06.12.16 12:30 AM Comment(s) By Jordan

We had a look at several customer loyalty systems on premise and cloud based and while we found a lot of choice from UK and USA we found very little in other markets and this made most of them incompatible with our needs in South Africa. We wanted to have something a little old school like an actual card for Mozart customers, something they could keep proudly in their wallets, and display on demand while they showed off their family photo. We didn’t just want an app for Mozart, that someone could download from the app store, don’t get me wrong we wanted to make one and eventually did, but we wanted something more, something only people that had come into the store could get, it just went well with the brand and the overall old school approach to customer loyalty.

We designed a very funky looking NFC card which is basically a credit card with a radio chip that is activated when placing it near another radio chip and that transfers a small amount of data to the attach device which then tells us who you are and how many times you have been into the store. This technology is so super cool because it looks great, an a quick contactless swipe does all the work behind the scenes.

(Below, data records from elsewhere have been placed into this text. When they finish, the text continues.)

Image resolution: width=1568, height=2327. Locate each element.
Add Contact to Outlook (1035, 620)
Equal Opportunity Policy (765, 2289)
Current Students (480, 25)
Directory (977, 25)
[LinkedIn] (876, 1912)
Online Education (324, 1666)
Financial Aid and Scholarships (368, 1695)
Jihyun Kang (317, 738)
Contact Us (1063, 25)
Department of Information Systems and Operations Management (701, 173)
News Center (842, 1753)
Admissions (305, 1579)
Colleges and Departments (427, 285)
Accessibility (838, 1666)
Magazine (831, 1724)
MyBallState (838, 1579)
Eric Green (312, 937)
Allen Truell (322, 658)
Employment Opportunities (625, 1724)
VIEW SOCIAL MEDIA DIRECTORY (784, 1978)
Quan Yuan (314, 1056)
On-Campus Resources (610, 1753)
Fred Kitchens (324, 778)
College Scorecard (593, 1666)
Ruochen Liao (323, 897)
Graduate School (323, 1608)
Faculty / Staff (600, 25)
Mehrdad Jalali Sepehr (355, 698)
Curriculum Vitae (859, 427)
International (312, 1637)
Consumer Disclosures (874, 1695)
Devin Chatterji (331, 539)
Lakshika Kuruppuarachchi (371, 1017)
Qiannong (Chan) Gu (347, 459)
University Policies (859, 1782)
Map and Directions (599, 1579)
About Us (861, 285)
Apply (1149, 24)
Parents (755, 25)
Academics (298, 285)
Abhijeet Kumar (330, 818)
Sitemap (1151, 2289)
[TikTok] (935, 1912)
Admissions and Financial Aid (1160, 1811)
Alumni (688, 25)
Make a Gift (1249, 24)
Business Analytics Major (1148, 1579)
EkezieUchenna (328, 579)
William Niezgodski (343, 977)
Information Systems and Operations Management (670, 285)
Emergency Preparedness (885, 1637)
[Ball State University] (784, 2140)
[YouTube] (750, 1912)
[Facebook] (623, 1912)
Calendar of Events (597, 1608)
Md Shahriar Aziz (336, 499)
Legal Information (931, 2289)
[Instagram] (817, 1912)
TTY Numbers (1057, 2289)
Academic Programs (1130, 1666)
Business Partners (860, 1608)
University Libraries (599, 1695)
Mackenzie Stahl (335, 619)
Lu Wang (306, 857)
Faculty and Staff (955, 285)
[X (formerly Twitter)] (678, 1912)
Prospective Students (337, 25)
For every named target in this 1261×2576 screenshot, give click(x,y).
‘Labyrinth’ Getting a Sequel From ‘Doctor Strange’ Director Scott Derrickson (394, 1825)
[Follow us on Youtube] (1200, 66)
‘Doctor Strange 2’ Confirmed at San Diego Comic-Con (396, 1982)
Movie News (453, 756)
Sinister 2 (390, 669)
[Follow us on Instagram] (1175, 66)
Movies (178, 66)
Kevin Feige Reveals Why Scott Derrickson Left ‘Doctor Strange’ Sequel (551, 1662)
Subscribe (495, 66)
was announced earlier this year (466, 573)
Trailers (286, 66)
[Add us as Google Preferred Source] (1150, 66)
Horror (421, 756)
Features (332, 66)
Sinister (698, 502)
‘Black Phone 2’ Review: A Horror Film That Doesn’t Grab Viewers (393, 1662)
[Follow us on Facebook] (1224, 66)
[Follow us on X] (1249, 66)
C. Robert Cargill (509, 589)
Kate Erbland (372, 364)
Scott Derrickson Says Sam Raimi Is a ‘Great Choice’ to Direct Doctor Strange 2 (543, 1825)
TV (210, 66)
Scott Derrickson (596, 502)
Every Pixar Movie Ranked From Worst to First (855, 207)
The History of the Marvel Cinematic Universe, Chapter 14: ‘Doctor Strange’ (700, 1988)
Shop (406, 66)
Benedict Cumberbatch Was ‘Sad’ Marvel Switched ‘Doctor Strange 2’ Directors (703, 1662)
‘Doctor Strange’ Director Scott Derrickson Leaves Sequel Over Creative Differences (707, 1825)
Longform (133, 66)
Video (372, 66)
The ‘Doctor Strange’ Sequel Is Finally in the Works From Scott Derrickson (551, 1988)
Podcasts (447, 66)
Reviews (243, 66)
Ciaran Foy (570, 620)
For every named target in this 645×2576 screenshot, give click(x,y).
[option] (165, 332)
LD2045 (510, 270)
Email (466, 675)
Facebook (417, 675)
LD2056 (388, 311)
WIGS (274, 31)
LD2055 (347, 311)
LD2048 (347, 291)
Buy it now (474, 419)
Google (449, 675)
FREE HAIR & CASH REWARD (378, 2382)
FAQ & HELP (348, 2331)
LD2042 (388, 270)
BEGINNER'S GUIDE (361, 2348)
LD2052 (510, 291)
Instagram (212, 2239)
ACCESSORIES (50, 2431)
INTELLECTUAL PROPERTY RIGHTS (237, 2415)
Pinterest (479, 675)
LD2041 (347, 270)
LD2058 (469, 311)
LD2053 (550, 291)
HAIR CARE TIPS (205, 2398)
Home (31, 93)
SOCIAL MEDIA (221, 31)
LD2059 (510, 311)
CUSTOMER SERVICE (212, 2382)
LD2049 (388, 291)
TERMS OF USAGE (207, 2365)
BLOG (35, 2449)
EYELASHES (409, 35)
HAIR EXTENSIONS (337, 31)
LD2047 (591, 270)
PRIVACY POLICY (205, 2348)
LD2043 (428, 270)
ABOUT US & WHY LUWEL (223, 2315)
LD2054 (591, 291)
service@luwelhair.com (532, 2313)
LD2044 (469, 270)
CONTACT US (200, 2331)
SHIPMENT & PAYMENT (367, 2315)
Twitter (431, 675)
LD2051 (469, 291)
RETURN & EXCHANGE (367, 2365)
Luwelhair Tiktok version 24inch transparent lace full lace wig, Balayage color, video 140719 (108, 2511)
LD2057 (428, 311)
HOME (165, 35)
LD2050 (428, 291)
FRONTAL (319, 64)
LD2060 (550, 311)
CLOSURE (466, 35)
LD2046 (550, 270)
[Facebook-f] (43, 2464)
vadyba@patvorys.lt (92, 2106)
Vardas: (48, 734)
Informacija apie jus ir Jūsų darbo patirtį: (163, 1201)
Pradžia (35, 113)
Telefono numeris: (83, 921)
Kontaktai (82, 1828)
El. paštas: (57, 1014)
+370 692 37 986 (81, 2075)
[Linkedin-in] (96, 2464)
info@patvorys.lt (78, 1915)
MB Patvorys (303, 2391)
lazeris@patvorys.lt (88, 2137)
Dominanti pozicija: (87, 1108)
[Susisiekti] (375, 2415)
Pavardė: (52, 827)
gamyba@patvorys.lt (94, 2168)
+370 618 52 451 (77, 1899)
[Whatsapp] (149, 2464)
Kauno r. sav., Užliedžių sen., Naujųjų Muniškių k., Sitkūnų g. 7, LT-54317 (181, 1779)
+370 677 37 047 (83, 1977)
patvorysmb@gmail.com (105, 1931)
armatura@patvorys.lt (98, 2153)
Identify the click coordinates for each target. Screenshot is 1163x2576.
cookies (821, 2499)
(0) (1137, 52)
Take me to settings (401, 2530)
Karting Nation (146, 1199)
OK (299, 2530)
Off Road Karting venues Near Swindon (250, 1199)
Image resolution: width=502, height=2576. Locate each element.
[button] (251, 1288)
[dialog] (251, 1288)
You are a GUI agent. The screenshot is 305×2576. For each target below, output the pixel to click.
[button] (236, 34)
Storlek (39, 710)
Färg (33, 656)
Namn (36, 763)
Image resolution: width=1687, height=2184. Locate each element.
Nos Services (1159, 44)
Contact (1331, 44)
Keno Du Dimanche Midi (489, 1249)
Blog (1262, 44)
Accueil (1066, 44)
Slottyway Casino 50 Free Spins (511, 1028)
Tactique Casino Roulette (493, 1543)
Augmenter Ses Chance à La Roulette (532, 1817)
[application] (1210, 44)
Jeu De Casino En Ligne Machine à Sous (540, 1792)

We ordered the cards from Alibaba and got them 3 weeks later at a cost of just over R5 per card.

During the waiting period, we got busy in the lab building a great little app to manage all Mozart customers and their purchases. We decided that this needed to be a cloud based service, simply to scale this once successful and keep it centrally managed at a low monthly cost. We turned to Microsoft Azure as CSP partners but more importantly the security of customer data, the guaranteed uptime and the affordable cost for all these requirements. We created the Mozart Loyalty System in 2 weeks of development. Each loyalty card would be encoded with a unique GUID (aka unique number) that would be activated in store when I client signed up either on their NFC enabled mobile phone or a local terminal with Facebook activation or old school signup form. The cashier would then simply ask the customer to either swipe their code when purchasing or if they did not have their card on them they could repeat their mobile number they signed up with and get their loyalty points. A weekly email sent to clients lets them know their current balance and so the story goes.

Mozart can now also have one to one communication with their customers and ensure they are kept up to date with specials and events that may interest them at their favorite store.